**EXERCISE PROMPT:** Say whether each statement agrees with the FLAME GPU 2 page below, and answer yes or no with the deciding words of the page, quoted exactly. 1. C++/CUDA installation is currently available. 2. Native Python agent functions are classed as an experimental feature. 3. The pre-compiled Python wheels are manylinux compliant.
[start of EXCERPT PROVIDED]
FLAME GPU 2

page md_README

FLAME GPU is a GPU accelerated agent-based simulation library for domain independent complex systems simulations. Version 2 is a complete re-write of the existing library offering greater flexibility, an improved interface for agent scripting and better research software engineering, with CUDA/C++ and Python interfaces.

FLAME GPU provides a mapping between a formal agent specifications with C++ based scripting and optimised CUDA code. This includes a number of key Agent-based Modelling (ABM) building blocks such as multiple agent types, agent communication and birth and death allocation.

Agent-based (AB) modellers are able to focus on specifying agent behaviour and run simulations without explicit understanding of CUDA programming or GPU optimisation strategies.
Simulation performance is significantly increased in comparison with CPU alternatives. This allows simulation of far larger model sizes with high performance at a fraction of the cost of grid based alternatives.
Massive agent populations can be visualised in real time as agent data is already located on the GPU hardware.

Project Status

FLAME GPU 2 is currently in an pre-release (release candidate) state, and although we hope there will not be significant changes to the API prior to a stable release there may be breaking changes as we fix issues, adjust the API and improve performance. The use of native Python agent functions (agent functions expressed as Python syntax which are transpiled to C++) is currently supported (see examples) but classed as an experimental feature.

If you encounter issues while using FLAME GPU, please provide bug reports, feedback or ask questions via GitHub Issues and Discussions.

Documentation and Support

Installation

Pre-compiled python wheels are available for installation from Releases, and can also be installed via pip via whl.flamegpu.com. Wheels are not currently manylinux compliant. Please see the latest release for more information on the available wheels and installation instructions.

C++/CUDA installation is not currently available. Please refer to the section on Building FLAME GPU.

Creating your own FLAME GPU Model

Template repositories are provided as a simple starting point for your own FLAME GPU models, with separate template repositories for the CUDA C++ and Python interfaces. See the template repositories for further information on their use.
[end of EXCERPT PROVIDED]
[start of GIVEN RECORDS]
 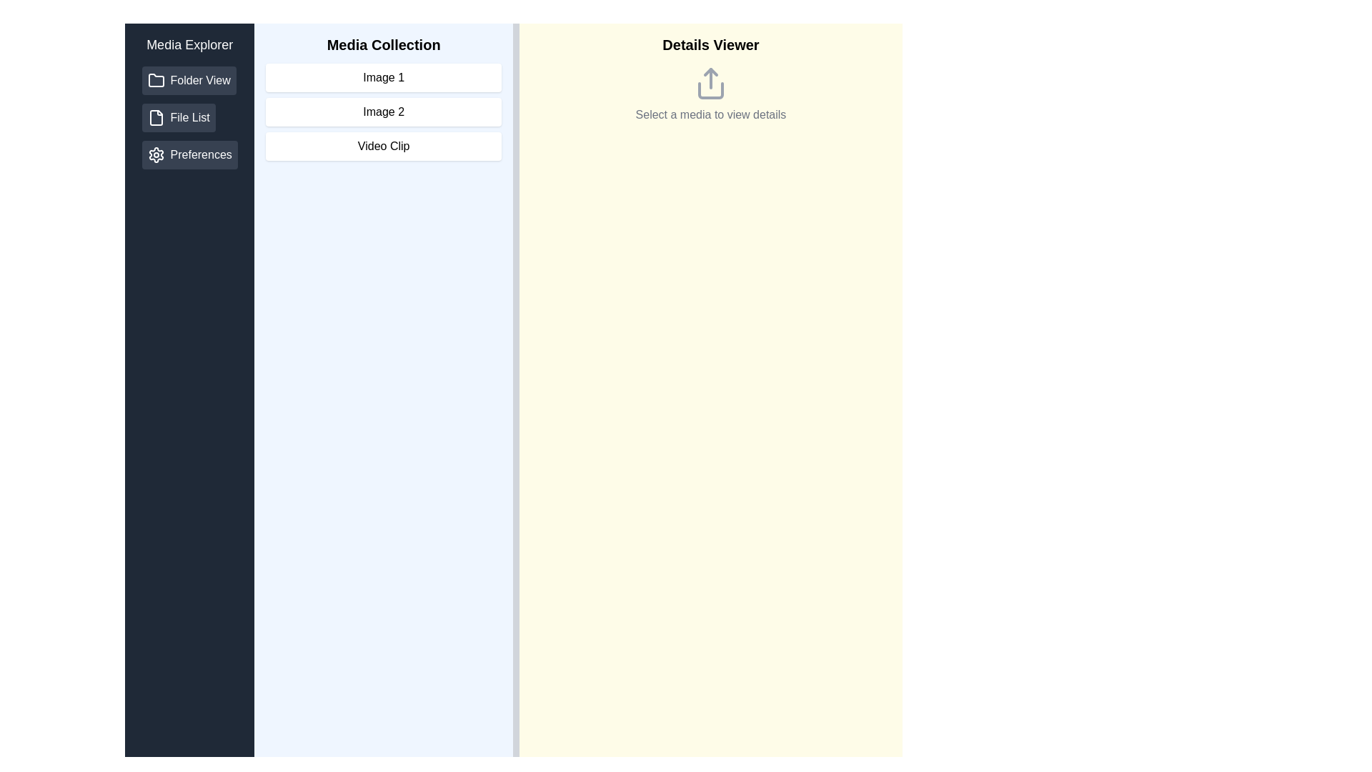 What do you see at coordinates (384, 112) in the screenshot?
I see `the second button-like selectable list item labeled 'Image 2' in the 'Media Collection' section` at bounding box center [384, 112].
[end of GIVEN RECORDS]
[start of GIVEN RECORDS]
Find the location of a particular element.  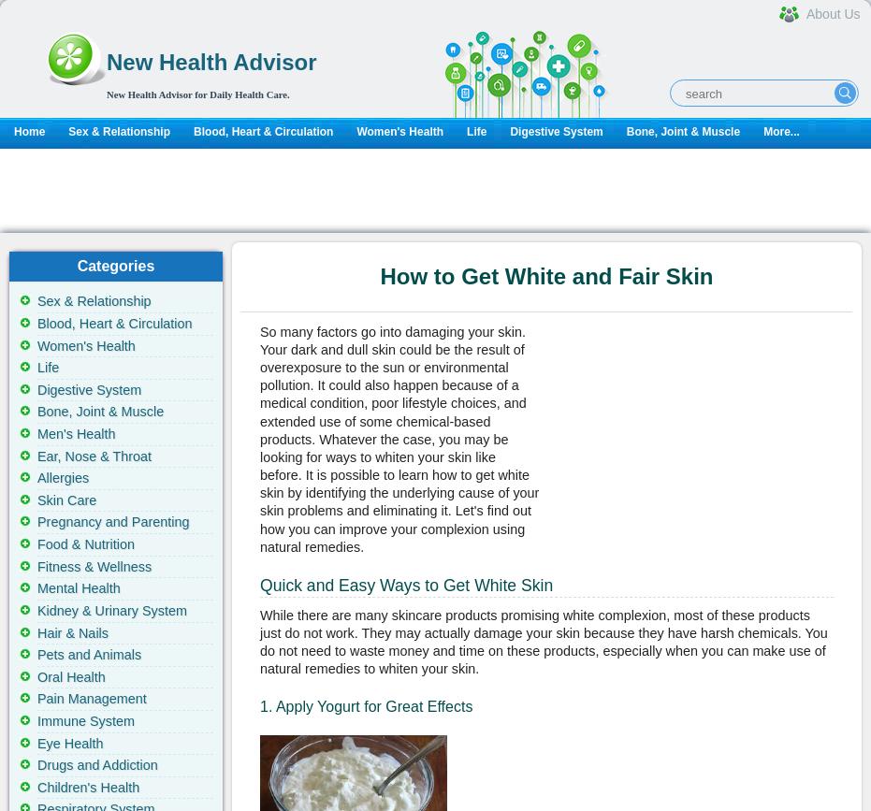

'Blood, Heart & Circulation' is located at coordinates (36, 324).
[end of GIVEN RECORDS]
**ANSWER TO THIS EXERCISE:**
1. No: "C++/CUDA installation is not currently available."
2. Yes: "is currently supported (see examples) but classed as an experimental feature."
3. No: "Wheels are not currently manylinux compliant."